Tom,
I was reading about Join Factorization from Optimizer blog. And ended up with the below scenario where Join Factorization doesn't takes happen.
https://blogs.oracle.com/optimizer/entry/optimizer_transformations_join_factorization rajesh@ORA11GR2> create table t1(x, pad) as
2 select rownum, rownum
3 from dual
4 connect by level <= 10;
Table created.
rajesh@ORA11GR2> create table t2(y, pad) as
2 select rownum, rownum
3 from dual
4 connect by level <= 10;
Table created.
rajesh@ORA11GR2> create table t3(z, pad) as
2 select rownum, rownum
3 from dual
4 connect by level <= 10;
Table created.
rajesh@ORA11GR2> begin
2 dbms_stats.gather_table_stats(user,'T1');
3 dbms_stats.gather_table_stats(user,'T2');
4 dbms_stats.gather_table_stats(user,'T3');
5 end;
6 /
PL/SQL procedure successfully completed.
rajesh@ORA11GR2>
rajesh@ORA11GR2>
rajesh@ORA11GR2> set autotrace traceonly explain
rajesh@ORA11GR2>
rajesh@ORA11GR2> select * from t1 join t2 on (t1.x = t2.y)
2 union all
3 select * from t1 join t3 on (t1.x = t3.z);
Execution Plan
----------------------------------------------------------
Plan hash value: 235069230
----------------------------------------------------------------------------
| Id | Operation | Name | Rows | Bytes | Cost (%CPU)| Time |
----------------------------------------------------------------------------
| 0 | SELECT STATEMENT | | 20 | 240 | 13 (54)| 00:00:01 |
| 1 | UNION-ALL | | | | | |
|* 2 | HASH JOIN | | 10 | 120 | 7 (15)| 00:00:01 |
| 3 | TABLE ACCESS FULL| T1 | 10 | 60 | 3 (0)| 00:00:01 |
| 4 | TABLE ACCESS FULL| T2 | 10 | 60 | 3 (0)| 00:00:01 |
|* 5 | HASH JOIN | | 10 | 120 | 7 (15)| 00:00:01 |
| 6 | TABLE ACCESS FULL| T1 | 10 | 60 | 3 (0)| 00:00:01 |
| 7 | TABLE ACCESS FULL| T3 | 10 | 60 | 3 (0)| 00:00:01 |
----------------------------------------------------------------------------
Predicate Information (identified by operation id):
---------------------------------------------------
2 - access("T1"."X"="T2"."Y")
5 - access("T1"."X"="T3"."Z")
rajesh@ORA11GR2>
Join factorization doesn't take place, Table 'T1' got scanned twice. I was expecting the above query to be transformed like this.

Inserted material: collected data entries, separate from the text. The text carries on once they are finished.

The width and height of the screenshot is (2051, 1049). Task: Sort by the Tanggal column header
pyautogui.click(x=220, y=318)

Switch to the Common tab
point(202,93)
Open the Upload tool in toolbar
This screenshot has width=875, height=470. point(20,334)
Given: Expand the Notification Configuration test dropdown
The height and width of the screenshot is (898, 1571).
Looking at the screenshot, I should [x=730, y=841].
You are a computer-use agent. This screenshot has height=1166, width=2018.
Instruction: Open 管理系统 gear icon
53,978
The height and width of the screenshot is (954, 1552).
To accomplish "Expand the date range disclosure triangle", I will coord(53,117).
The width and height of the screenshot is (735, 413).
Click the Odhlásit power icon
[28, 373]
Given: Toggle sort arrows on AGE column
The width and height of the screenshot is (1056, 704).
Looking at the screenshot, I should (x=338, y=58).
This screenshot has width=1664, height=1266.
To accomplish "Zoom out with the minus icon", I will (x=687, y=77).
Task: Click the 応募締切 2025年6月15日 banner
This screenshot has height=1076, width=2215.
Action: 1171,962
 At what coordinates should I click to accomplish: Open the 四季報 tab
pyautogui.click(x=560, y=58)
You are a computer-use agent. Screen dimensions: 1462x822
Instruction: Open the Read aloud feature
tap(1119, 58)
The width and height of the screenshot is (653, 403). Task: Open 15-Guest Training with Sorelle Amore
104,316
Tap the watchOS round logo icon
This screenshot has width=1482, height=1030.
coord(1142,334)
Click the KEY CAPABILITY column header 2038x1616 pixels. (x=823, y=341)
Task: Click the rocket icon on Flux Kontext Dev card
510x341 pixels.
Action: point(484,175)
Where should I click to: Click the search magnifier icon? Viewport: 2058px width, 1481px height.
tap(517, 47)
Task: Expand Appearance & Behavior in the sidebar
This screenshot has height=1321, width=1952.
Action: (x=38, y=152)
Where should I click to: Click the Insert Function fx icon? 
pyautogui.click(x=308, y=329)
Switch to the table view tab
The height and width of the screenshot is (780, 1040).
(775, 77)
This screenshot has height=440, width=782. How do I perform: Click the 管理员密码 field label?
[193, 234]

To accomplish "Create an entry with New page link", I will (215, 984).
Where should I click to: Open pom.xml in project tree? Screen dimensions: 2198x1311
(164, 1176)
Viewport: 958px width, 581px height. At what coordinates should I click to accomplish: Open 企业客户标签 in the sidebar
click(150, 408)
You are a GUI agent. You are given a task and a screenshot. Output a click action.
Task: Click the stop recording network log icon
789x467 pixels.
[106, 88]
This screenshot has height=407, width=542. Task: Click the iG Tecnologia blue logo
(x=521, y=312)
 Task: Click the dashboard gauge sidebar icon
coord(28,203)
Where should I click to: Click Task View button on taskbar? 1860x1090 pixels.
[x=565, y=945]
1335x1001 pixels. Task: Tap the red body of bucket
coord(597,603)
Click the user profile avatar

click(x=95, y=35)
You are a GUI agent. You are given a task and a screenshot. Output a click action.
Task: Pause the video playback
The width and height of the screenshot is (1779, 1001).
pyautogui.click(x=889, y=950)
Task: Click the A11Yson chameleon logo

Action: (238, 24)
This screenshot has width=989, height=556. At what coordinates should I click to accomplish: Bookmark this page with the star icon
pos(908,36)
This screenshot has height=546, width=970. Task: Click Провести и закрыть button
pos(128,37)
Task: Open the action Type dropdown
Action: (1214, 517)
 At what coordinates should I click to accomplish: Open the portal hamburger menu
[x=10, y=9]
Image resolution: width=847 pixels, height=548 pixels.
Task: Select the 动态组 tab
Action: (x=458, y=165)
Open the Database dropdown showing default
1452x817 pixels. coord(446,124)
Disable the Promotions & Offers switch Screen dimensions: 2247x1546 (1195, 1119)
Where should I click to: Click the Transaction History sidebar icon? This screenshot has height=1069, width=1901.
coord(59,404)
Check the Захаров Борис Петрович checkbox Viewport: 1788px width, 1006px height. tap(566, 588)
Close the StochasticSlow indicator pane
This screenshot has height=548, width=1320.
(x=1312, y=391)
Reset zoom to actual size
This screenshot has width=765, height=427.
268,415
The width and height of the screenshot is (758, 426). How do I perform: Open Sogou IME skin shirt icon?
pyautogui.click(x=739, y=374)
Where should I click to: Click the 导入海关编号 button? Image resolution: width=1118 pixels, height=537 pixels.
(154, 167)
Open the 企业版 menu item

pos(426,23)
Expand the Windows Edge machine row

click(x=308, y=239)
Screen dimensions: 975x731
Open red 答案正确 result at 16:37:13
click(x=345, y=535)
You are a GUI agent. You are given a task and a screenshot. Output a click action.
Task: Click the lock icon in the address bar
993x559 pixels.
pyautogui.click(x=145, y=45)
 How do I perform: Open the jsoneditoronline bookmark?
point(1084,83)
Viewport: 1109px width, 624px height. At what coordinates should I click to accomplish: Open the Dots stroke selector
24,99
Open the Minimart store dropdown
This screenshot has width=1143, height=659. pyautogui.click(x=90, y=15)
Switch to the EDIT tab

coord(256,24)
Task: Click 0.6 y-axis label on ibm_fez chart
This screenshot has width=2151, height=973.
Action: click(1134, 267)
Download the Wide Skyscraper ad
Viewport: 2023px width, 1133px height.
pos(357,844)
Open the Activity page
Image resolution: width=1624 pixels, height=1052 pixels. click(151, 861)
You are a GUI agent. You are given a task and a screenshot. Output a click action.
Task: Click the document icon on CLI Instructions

rajesh@ORA11GR2> select t1.x, v.pad
2 from t1, ( select y c1,pad from t2
3 union all
4 select z , pad from t3 ) v
5 where t1.x = v.c1 ;
Execution Plan
----------------------------------------------------------
Plan hash value: 152944573
-----------------------------------------------------------------------------
| Id | Operation | Name | Rows | Bytes | Cost (%CPU)| Time |
-----------------------------------------------------------------------------
| 0 | SELECT STATEMENT | | 20 | 580 | 10 (10)| 00:00:01 |
|* 1 | HASH JOIN | | 20 | 580 | 10 (10)| 00:00:01 |
| 2 | TABLE ACCESS FULL | T1 | 10 | 30 | 3 (0)| 00:00:01 |
| 3 | VIEW | | 20 | 520 | 6 (0)| 00:00:01 |
| 4 | UNION-ALL | | | | | |
| 5 | TABLE ACCESS FULL| T2 | 10 | 60 | 3 (0)| 00:00:01 |
| 6 | TABLE ACCESS FULL| T3 | 10 | 60 | 3 (0)| 00:00:01 |
-----------------------------------------------------------------------------
Predicate Information (identified by operation id):
---------------------------------------------------
1 - access("T1"."X"="V"."C1")
rajesh@ORA11GR2>
working link:
https://blogs.oracle.com/optimizer/entry/optimizer_transformations_join_factorization just because an optimization technique *is possible* doesn't mean it is the optimal approach.
first of all, testing on a "toy" amount of data is useless (I've mentioned this to you before...). When the table has 10 rows - it really doesn't matter HOW we optimize it, does it...
secondly - there is no predicate on T1, nothing to be factored out.
thirdly, lets say that T2 and T3 (forget T1 for a minute, it could be large or small) are large. Would you really want to
a) scan T2 and T3
b) place the results into TEMP (remember, they are big)
c) then take that TEMP result and read it *again* (eg: full scan T2 and T3 in effect for a second time!!!)
d) and join that to T1....
In this case, join factorization wouldn't be more efficient - we'd end up hitting T2 and T3 from TEMP a second time (the equivalent of five full scans - T1 + 2*T2 + 2*T3) - instead of four - 2*T1+T2+T3.
The estimated cost of the factorized query has to be less then the estimated cost of the non-factorized one.